I t continued to be our modus operandi. Jack would make the sale and then meet me at an appointed restaurant or bar, then to my house to count the money. The sales hardly ever took more than half an hour, especially now that Jack was known to the dealers. Once he took more than an hour to meet me, and I joked, “Thought you’d run into the FBI.”
On July 27, 1992, noonish, I waited at a fancy kosher deli while my partner made a sales stop by appointment. It was ten minutes before I was seated, and another fifteen or so eating coleslaw out of a petri dish before a harried waitress appeared. I ordered pastrami on rye, which took a while to arrive. I ate. I’d been there more than an hour, stressed out and literally chewing the fat, when it occurred to me that Jack had probably misunderstood and gone directly from the dealer to my apartment. I got the check and planned to return home, where I hoped Jack was waiting for me.
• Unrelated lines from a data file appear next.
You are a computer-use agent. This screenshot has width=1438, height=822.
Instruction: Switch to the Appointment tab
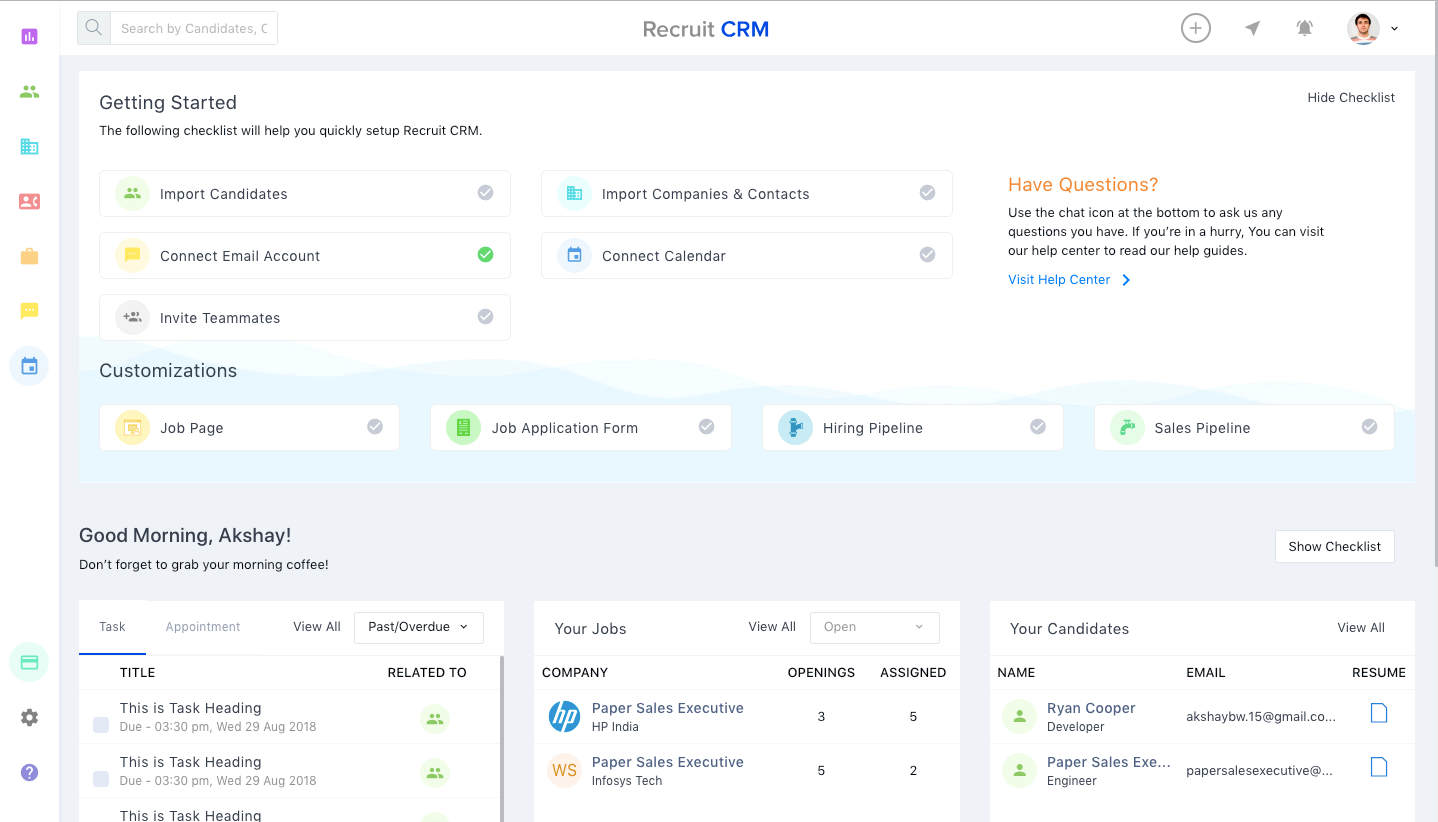(x=203, y=627)
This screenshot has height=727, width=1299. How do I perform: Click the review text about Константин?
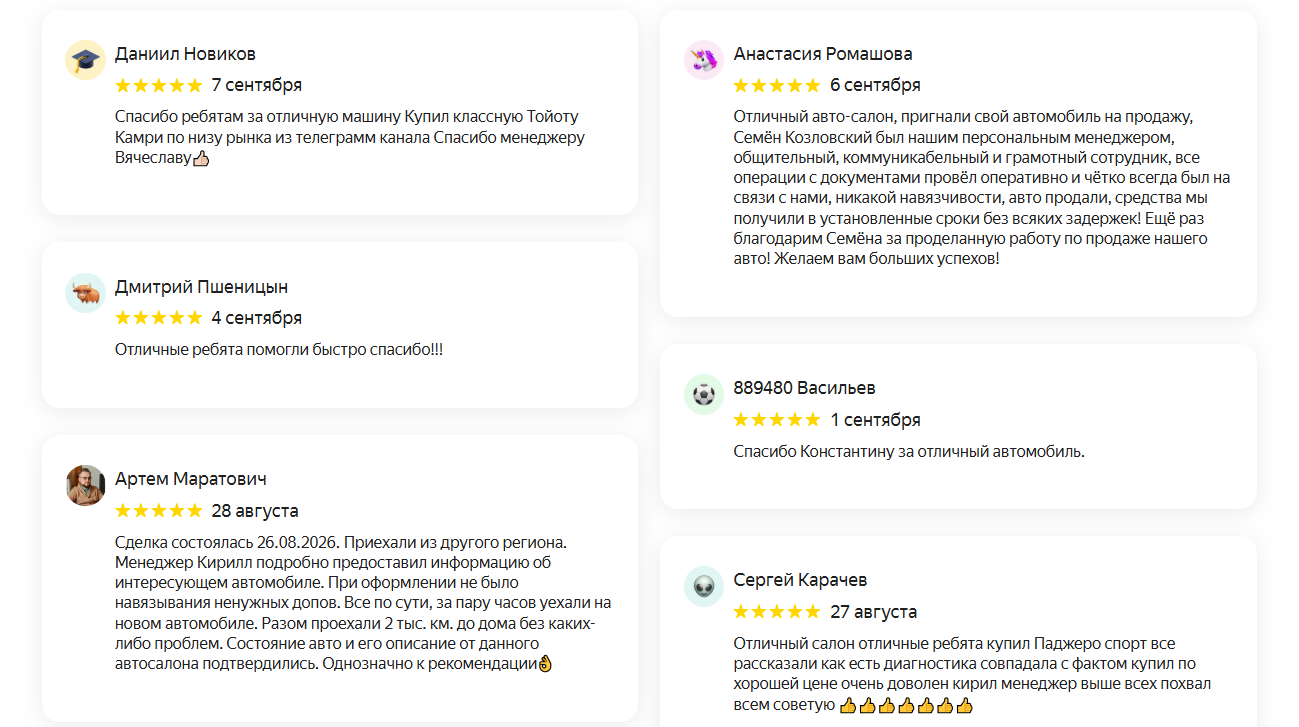pyautogui.click(x=909, y=451)
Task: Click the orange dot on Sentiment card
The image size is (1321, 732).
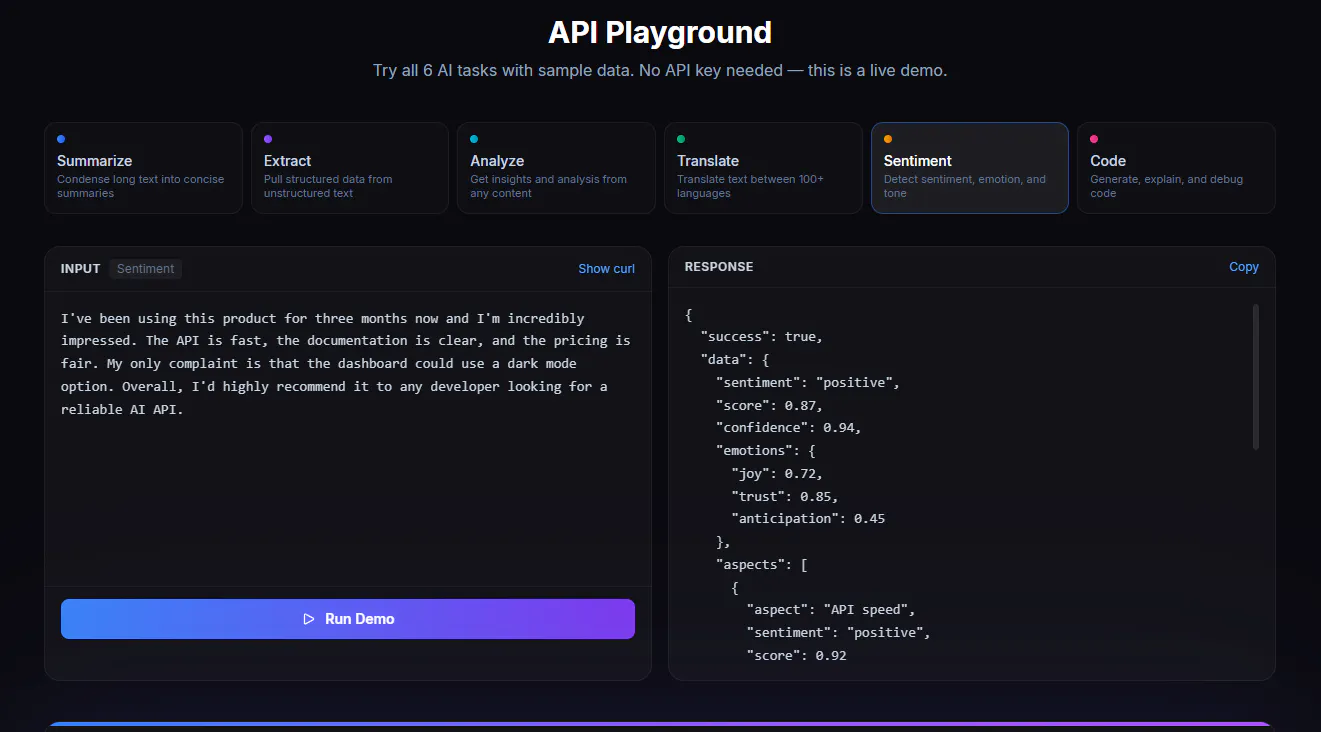Action: pos(888,139)
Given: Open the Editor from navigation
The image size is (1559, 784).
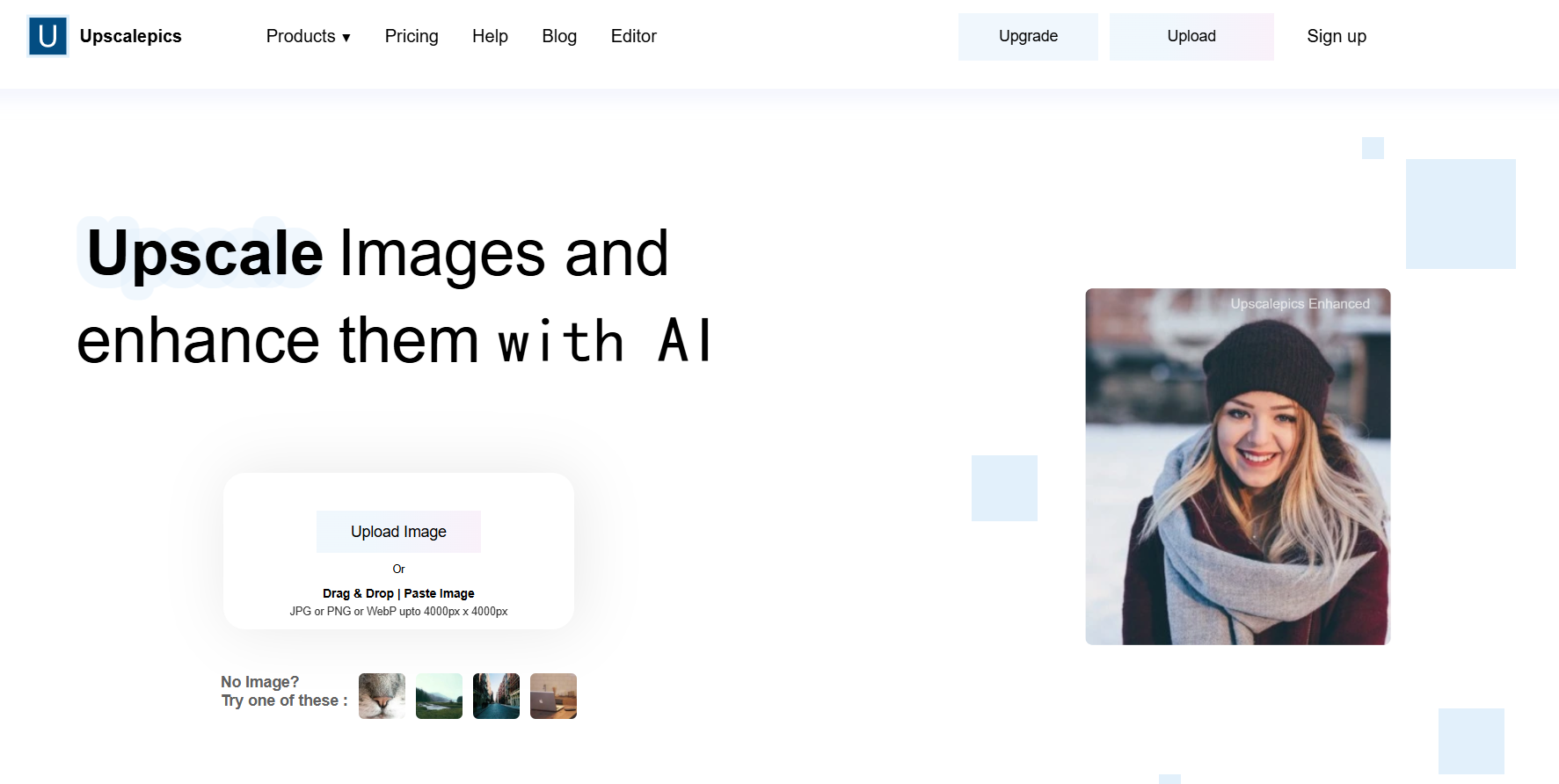Looking at the screenshot, I should pyautogui.click(x=633, y=36).
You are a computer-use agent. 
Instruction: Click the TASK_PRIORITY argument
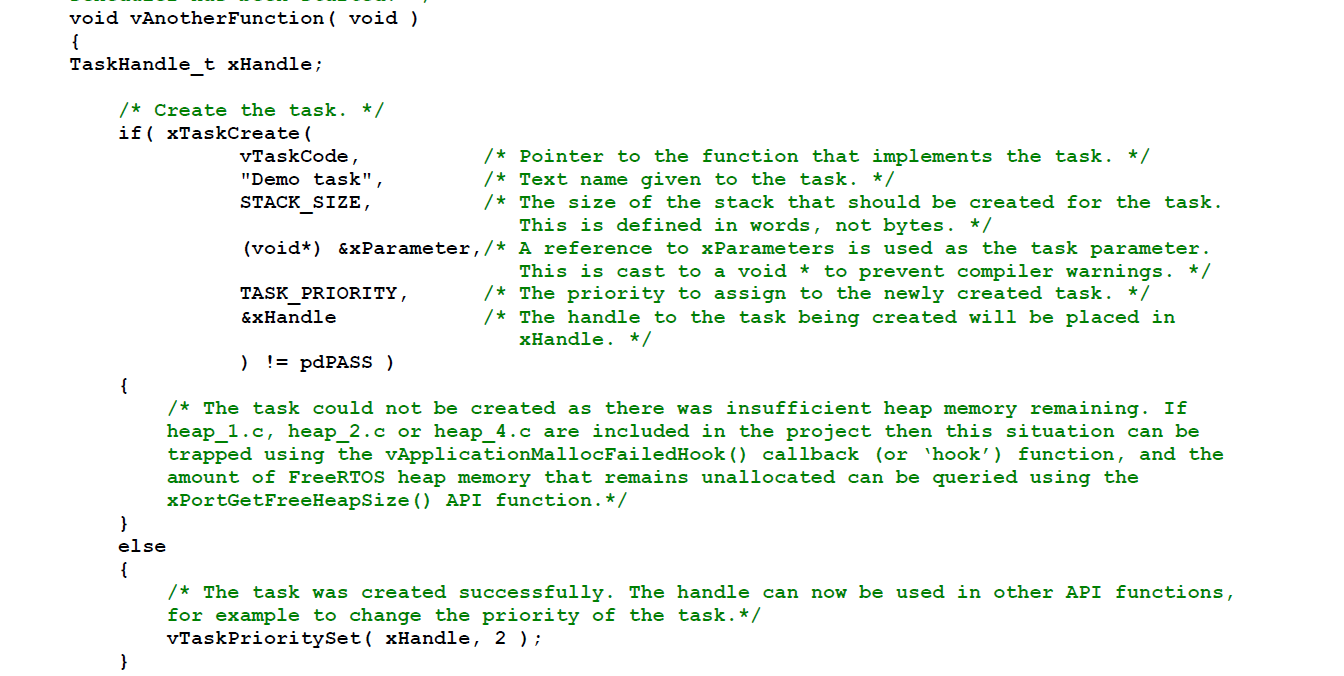click(x=323, y=293)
I left the deli, hooding my eyes from the sun as I searched for my sunglasses, and was about to put them on—when a man, who’d been walking west fast, stopped very abruptly. I can still hear the braking shush of his shoe on the pavement. He called “Lee” as not quite a question. A native New Yorker, I encounter people all the time whom I cannot immediately place. But I knew then that I had never in my life set eyes on this man or the man who appeared to be with him—one was in my face, the other hung back. They were both short, both in natty suits fitting too snugly around the chest, and knotted ties. The man in my face showed me a big star affixed to his wallet that glinted in the sunlight. The lunch-hour crowd milled around us. I was full-face in a comic-book panel.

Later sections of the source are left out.